Bank capital is actually a very complicated subject to understand and try to explain. The most important difference between subordinated debt and senior debt is that sub debt is included in the banks regulatory capital while senior debt isn't. This is because sub debt contains contractual terms that mean the debt is dsigned to absorb losses if the bank gets into trouble before unsecured creditors such as depositors and senior bond holders get hit. Within sub debt, there are different categories such as Tier 1, Upper Tier 2, Lower Tier 2 securities. Tier 1 is considered the purest form of capital as it includes shareholders equity. So for debt securities to be included in this, they must display a lot of equity like features. Tier 2 securities display some loss absorbtion features such as coupon deferral clauses etc but are not equity like enough to be considered core capital. Here is a copy of BOI's capital disclosures. You will see the breakdown on page 6. This is what the bank has to absorb losses. You will notice that senior debt as well as normal customer and interbank deposits are not included.
[broken link removed]
This explains the different types of capital better than I ever could.
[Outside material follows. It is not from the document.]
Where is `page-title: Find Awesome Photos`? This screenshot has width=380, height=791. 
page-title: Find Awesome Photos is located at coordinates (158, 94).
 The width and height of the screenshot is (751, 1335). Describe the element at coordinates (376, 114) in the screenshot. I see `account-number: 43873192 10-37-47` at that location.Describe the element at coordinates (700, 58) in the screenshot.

How much does each institution have
I am not in work at the moment so not easy to see for every institution
but if we take the main two, the breakdown is as follows:
BOI: 45 billion of senior debt and 7.9 billion of Sub debt
AIB: 37.8 billion of senior debt and 4.5 billion of sub debt
What price are these trading at?
Again I don't have immediate access to the info but due to the Government Guarantee, all the short dated paper is trading at mid to high 90's to the best of my knowledge. I will have to check the longer dated paper.
It is important to remember that the most that bondholders will get back is par. The risk reward profile is completely different to shareholders.
Who holds this debt?
Mainly other financial institutions both Irish and Foreign. Also pension funds and insurance companies would also be big investors. I don't have a breakdown but people seem to think that the bonds might be mainly owned by rich individuals and that is who the Government is trying to protect. That is not the case.
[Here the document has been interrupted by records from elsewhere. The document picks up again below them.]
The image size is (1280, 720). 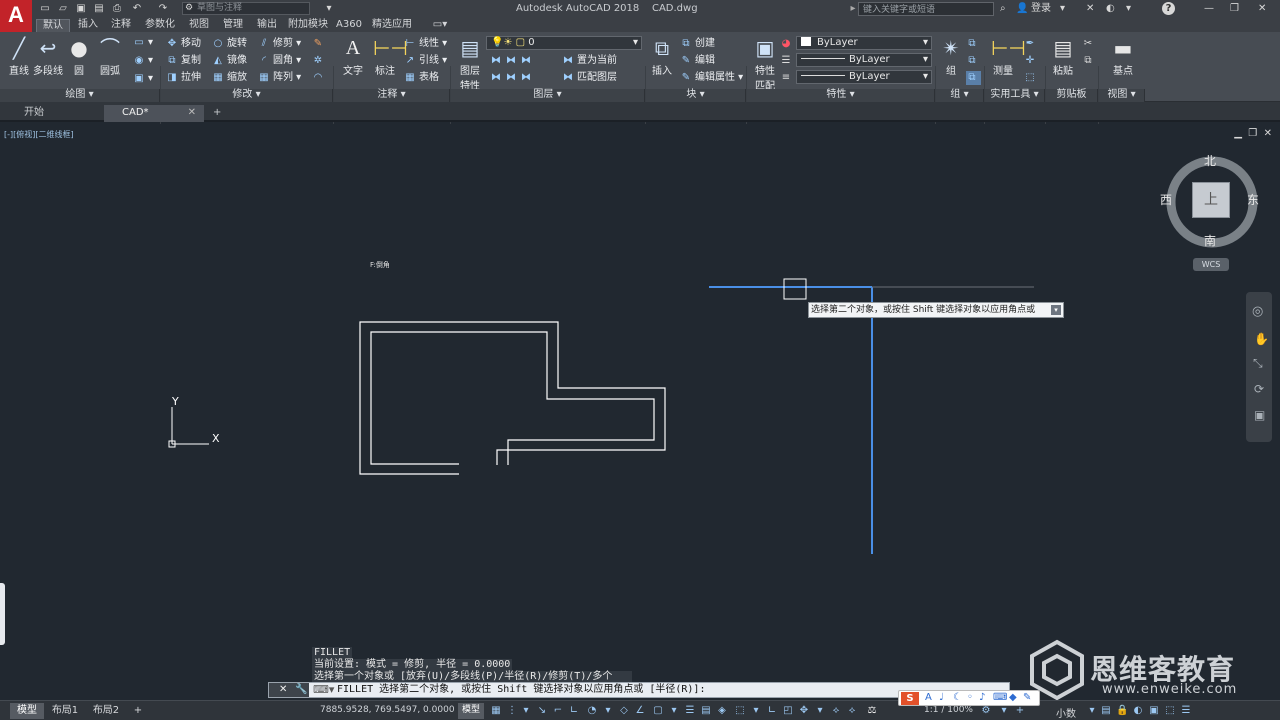 What do you see at coordinates (392, 96) in the screenshot?
I see `annotation-panel-title: 注释 ▾` at bounding box center [392, 96].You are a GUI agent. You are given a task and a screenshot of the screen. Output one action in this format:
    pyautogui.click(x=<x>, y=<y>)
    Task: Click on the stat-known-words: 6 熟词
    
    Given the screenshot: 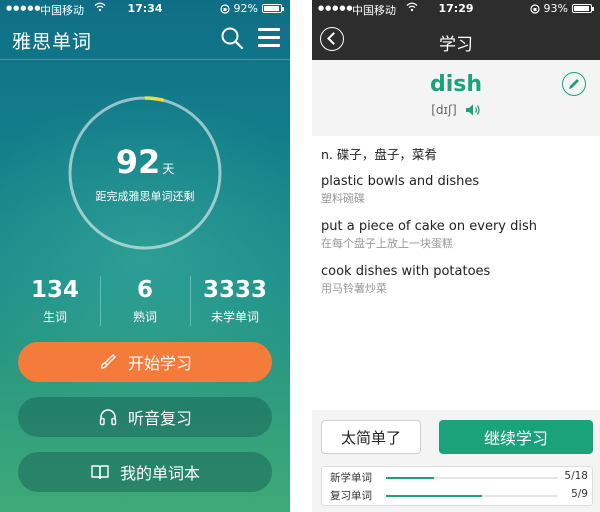 What is the action you would take?
    pyautogui.click(x=145, y=302)
    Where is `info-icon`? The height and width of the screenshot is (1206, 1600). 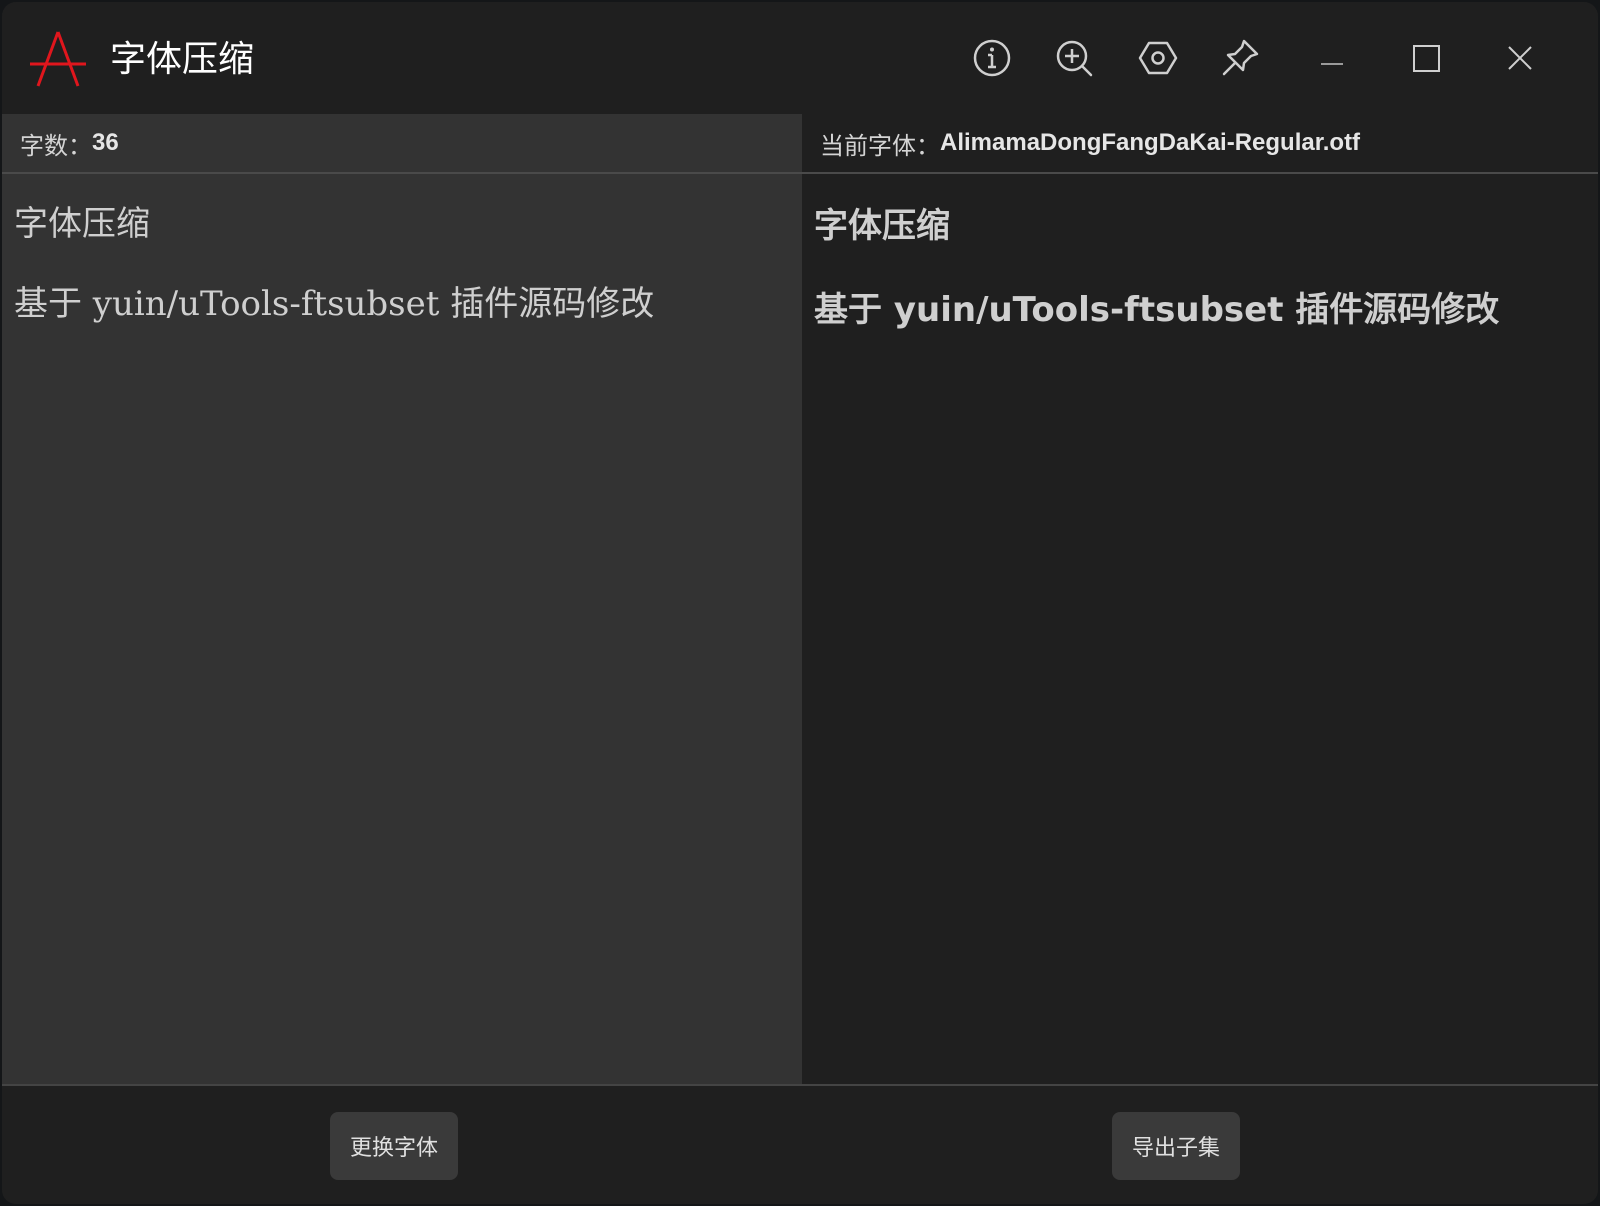 info-icon is located at coordinates (992, 58).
Is it covered by the Irish government guarantee?
All senior debt and a small amount of dated sub debt is covered by the Guarantee.
What events trigger a default?
Obviously bankruptcy. But there are other events that would cause a default and lead to the credit ratings of the banks falling to junk. These include failure to pay e.g. not paying interest on senior debt or restructuring e.g. forcing bondholders to renegotiate the terms of the contracts.
If a bank is nationalised, is this debt automatically guaranteed?
Not 100% sure of this but I would imagine the bank's assets and liabilities become the State's so I would assume the State becomes liable for the debt.
What happens to bondholders if a bank defaults?
Assuming that there was no Government Guarantee in place, bondholders simply become unsecured creditors along with other people such as depositors (individuals, corporate and other banks), derivative counterparties. landlords etc etc etc. They would all rank pari passu in claims on the assets.
Not sure if there are any other questions that people have on the subject.